Modern Dance for Beginners


Los Angeles Times: November 19, 2004


THEATER BEAT

A slinky 'Dance' of the sexes

Sarah Phelps' "Modern Dance for Beginners" captures the desperation of looking for love in the wrong places. And more reviews. Full of pith and vinegar, "Modern Dance for Beginners," Sarah Phelps' sophisticated comedy at the Little Victory Theatre, captures the lubricious desperation of attractive young people who look for love in all the wrong places.

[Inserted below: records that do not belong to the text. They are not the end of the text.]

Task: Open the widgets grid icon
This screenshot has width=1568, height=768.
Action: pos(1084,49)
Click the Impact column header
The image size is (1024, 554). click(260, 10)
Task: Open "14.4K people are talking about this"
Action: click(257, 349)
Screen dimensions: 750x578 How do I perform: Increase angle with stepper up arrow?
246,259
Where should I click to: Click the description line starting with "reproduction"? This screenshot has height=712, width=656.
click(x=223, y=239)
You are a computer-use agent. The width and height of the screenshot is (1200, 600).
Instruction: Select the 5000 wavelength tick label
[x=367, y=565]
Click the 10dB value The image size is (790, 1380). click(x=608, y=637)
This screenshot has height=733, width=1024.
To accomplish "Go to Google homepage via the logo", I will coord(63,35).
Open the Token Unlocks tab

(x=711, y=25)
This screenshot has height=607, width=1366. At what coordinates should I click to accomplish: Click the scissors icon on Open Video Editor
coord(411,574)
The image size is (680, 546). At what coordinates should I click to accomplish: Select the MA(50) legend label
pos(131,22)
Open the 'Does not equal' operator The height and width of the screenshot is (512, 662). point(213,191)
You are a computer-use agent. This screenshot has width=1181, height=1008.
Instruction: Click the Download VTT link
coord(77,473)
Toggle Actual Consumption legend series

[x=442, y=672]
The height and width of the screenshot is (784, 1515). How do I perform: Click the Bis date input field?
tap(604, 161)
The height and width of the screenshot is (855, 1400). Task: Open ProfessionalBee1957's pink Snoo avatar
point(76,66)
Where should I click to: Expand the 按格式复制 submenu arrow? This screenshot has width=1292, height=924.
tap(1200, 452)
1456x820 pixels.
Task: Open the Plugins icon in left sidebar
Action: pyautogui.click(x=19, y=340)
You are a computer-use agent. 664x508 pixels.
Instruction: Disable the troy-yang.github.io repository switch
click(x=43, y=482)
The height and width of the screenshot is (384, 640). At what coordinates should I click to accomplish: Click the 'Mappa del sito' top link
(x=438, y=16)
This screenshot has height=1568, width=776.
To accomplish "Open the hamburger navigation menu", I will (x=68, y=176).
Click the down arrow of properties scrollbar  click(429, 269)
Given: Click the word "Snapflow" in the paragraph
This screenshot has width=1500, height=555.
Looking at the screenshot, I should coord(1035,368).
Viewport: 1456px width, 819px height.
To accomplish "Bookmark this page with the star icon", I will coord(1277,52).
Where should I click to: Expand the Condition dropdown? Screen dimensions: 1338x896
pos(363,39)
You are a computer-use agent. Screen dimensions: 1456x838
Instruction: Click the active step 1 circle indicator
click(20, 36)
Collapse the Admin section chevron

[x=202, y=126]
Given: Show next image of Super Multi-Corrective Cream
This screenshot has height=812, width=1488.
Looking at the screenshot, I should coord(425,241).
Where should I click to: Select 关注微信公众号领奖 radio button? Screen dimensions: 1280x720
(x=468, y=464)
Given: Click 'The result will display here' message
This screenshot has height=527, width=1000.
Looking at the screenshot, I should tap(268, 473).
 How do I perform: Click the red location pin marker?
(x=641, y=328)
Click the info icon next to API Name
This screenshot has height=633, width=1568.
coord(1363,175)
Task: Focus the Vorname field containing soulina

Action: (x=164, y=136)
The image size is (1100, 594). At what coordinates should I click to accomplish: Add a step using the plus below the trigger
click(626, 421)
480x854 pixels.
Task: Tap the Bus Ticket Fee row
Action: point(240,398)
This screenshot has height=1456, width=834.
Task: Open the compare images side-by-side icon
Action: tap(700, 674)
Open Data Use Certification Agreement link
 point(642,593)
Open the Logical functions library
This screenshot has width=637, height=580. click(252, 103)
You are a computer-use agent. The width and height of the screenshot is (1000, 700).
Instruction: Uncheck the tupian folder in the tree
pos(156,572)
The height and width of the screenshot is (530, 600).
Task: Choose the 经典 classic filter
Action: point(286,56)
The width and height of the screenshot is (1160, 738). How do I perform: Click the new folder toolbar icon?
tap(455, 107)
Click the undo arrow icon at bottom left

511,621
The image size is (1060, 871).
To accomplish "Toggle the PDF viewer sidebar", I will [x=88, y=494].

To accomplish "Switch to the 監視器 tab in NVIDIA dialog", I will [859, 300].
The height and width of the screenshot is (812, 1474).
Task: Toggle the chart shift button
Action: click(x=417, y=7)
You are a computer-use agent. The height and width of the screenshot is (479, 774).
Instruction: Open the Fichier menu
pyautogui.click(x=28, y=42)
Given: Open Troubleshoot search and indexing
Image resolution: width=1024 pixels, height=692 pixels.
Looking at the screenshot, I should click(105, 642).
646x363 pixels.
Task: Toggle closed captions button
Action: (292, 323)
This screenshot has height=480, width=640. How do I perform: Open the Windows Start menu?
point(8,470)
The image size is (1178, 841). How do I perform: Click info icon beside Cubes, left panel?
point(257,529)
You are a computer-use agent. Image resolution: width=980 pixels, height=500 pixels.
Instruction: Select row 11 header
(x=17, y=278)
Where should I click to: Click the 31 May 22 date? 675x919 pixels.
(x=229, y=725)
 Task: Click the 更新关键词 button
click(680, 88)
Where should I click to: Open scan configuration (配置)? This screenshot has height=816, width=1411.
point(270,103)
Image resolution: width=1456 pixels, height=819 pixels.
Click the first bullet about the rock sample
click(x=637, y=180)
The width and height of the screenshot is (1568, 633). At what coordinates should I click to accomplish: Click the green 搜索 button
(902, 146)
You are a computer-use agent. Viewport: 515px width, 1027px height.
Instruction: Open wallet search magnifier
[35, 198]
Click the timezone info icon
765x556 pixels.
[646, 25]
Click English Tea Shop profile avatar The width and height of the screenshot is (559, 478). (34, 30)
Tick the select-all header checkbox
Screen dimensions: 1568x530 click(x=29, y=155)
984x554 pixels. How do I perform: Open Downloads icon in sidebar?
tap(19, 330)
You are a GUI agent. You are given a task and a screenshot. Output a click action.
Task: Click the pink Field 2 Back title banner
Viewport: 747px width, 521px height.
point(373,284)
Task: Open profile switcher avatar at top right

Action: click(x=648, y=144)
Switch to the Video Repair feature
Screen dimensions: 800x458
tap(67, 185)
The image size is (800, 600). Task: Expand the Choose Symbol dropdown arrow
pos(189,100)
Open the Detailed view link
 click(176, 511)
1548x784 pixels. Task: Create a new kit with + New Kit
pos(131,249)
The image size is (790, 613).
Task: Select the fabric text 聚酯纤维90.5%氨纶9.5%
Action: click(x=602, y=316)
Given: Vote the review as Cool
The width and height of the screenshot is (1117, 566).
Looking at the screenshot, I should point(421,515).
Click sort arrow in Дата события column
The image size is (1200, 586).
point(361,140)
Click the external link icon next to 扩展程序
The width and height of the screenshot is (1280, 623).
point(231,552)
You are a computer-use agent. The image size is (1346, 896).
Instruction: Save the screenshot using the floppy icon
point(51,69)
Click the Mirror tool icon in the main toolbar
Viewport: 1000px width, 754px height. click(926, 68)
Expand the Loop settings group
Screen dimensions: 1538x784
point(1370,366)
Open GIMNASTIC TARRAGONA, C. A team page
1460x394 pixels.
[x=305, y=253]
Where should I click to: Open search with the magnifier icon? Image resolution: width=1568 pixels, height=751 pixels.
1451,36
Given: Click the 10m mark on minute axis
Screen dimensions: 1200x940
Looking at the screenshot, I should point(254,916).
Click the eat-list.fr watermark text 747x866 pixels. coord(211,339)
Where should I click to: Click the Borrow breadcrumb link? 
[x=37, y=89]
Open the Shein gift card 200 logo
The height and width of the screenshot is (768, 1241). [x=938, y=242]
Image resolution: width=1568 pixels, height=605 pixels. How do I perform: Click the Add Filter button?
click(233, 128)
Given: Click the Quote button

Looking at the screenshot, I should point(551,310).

Originally produced in London, this U.S. premiere is the second outing for VS. Theatre Company, whose debut production of "The Credeaux Canvas" was a thoughtful examination of a young artist's wasted sacrifices in the service of a mediocre talent. The characters in "Modern Dance" serve no such vaulting aesthetic; indeed, they are ordinary individuals made extraordinary only by the complications of their loosely connected boudoir antics. Call this an abbreviated "La Ronde," with more laughs.
 
Johnny Clark and Robyn Cohen play the various characters, beginning with confused groom Owen and his jilted lover, Frances, whose confrontation on the day of Owen's wedding is the jumping-off point for a tangled snarl of sexual interactions — between Owen's frustrated new wife and her handsome handyman, between Frances and her just-for-sex lover, between Owen and an anonymous pickup, and between Frances' overbearing boss and his oncologist girlfriend.
Sex and the talk of sex — frank and sometimes frantic — is the business of the evening, and Phelps finesses the mattress maneuvers and pillow talk with sparkling wit. But rude mortality ultimately casts a pall — somewhat obviously — on these hectic pairings. Indeed, a few of the story's belabored turns are uncomfortably reminiscent of the cliffhanging "twists" that lead into a commercial break.

Fortunately, in his finely tuned staging, Ross Kramer keeps the action meticulously realistic, while the impressively truthful Clark and Cohen handle their various characters with understated panache. To be sure, Cohen's slightly nasal twang is an occasional deficit, but she's one of the best stage listeners in memory — and that is no faint praise.